[cap-talk] controversial article

Matej Kosik kosik at fiit.stuba.sk
Fri Jul 3 17:22:23 EDT 2009


David-Sarah Hopwood wrote:
> Mark Miller wrote:
>> On Thu, Jul 2, 2009 at 12:17 PM, David Wagner <daw at cs.berkeley.edu> wrote:
>>> Matej Kosik  wrote:
>>>> I hope that it is correct to say that all object-capability programming
>>>> languages can be used for creating software systems that are defensively
>>>> consistent but none of these languages (or platforms) can be used for
>>>> creating defensively correct software systems. (?)
>>> To be pedantic, they can plausibly be used to build defensively
>>> correct software systems (they're Turing-complete, after all); it's
>>> more that those languages don't provide special support for reasoning
>>> about or ensuring defensive correctness.  So those languages don't
>>> provide any extra help; if you want defensive correctness, you're
>>> on your own.
>> To be meta-hyper-turbo-pedantic, I claim this is false.
> 
> Indeed, and note that David's argument is incorrect because these languages
> are *not*, strictly speaking, Turing-complete.
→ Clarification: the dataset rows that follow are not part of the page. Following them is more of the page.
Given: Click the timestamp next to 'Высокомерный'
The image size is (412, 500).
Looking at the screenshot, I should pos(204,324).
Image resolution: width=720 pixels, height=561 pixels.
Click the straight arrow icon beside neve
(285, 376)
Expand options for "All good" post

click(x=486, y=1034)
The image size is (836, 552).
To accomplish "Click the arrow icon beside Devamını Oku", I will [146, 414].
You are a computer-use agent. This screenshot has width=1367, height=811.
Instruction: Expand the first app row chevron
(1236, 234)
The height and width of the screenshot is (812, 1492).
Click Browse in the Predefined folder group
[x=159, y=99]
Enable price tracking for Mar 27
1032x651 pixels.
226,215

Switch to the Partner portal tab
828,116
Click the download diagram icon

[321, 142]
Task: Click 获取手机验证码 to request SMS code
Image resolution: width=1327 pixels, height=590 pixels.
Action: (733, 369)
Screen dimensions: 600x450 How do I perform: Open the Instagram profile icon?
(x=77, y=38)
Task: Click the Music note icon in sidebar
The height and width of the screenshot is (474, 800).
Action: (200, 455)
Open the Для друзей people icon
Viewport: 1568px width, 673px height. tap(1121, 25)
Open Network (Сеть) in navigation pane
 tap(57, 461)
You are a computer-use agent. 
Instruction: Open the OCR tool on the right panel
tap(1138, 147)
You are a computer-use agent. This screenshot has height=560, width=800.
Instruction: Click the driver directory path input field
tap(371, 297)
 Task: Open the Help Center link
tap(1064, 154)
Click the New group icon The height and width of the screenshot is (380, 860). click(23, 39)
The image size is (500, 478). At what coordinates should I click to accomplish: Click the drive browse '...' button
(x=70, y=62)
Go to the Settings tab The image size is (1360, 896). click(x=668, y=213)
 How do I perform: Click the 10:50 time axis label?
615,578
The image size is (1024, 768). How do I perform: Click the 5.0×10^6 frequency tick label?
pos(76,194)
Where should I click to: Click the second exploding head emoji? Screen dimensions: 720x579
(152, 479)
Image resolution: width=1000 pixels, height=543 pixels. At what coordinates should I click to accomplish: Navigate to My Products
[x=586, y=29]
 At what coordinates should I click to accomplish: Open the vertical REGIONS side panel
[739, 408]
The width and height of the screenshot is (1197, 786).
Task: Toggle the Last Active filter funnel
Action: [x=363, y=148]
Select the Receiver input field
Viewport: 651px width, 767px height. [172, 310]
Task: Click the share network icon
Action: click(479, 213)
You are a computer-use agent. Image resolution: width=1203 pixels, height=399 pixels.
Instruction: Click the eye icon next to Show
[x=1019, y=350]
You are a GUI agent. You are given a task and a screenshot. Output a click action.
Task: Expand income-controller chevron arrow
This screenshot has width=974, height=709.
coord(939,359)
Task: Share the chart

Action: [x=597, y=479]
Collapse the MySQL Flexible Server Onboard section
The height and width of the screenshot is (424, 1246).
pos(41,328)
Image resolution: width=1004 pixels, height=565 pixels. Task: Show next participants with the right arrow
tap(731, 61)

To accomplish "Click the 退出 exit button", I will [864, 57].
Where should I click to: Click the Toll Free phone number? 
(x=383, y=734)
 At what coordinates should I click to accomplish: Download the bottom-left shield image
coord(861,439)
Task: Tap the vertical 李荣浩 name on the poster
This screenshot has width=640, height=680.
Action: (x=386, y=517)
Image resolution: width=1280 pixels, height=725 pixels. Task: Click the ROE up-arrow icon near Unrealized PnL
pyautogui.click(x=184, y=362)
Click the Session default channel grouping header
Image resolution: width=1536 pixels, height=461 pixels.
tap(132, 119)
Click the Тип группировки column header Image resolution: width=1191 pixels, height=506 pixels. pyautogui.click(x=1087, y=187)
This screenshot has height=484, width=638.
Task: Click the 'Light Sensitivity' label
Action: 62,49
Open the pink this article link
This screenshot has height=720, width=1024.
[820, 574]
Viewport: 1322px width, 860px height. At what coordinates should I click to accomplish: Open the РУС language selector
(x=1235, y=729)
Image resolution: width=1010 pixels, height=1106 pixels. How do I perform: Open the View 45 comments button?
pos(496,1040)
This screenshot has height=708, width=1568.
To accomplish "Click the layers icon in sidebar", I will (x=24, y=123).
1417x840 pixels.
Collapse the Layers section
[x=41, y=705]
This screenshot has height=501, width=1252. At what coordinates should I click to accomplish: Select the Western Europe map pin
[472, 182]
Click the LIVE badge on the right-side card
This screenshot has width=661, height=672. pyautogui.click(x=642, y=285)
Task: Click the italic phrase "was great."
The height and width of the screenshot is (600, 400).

A Universal Turing Machine
> would have unlimited memory.
> 

Ok, let us put Turing completeness aside.
(In fact, I would rather talk about "Milner completeness"
 or "Milner incompleteness"---unless system like this:
 http://altair.fiit.stuba.sk/mediawiki/index.php/SandboxedPing
 can be expressed as a Turing machine)

However, the rest of the David Wagner's post will probably help me to
explain better why are those odd concepts (domain, regular send vs.
donating send) I introduced useful.
They simply provide cheaper way for defending against cancer- and
spammer-like threats that performing in-depth analysis of an untrusted
code. Without such analysis we will not reveal whether some of the
subsystem does not behave like "cancer" or like "spammer" but if they
eventually behave that way, we have simple mechanisms how to identify
the perpitrator so that we can kill it and enable progress of unrelated
subsystems (that do not rely on services of the killed server).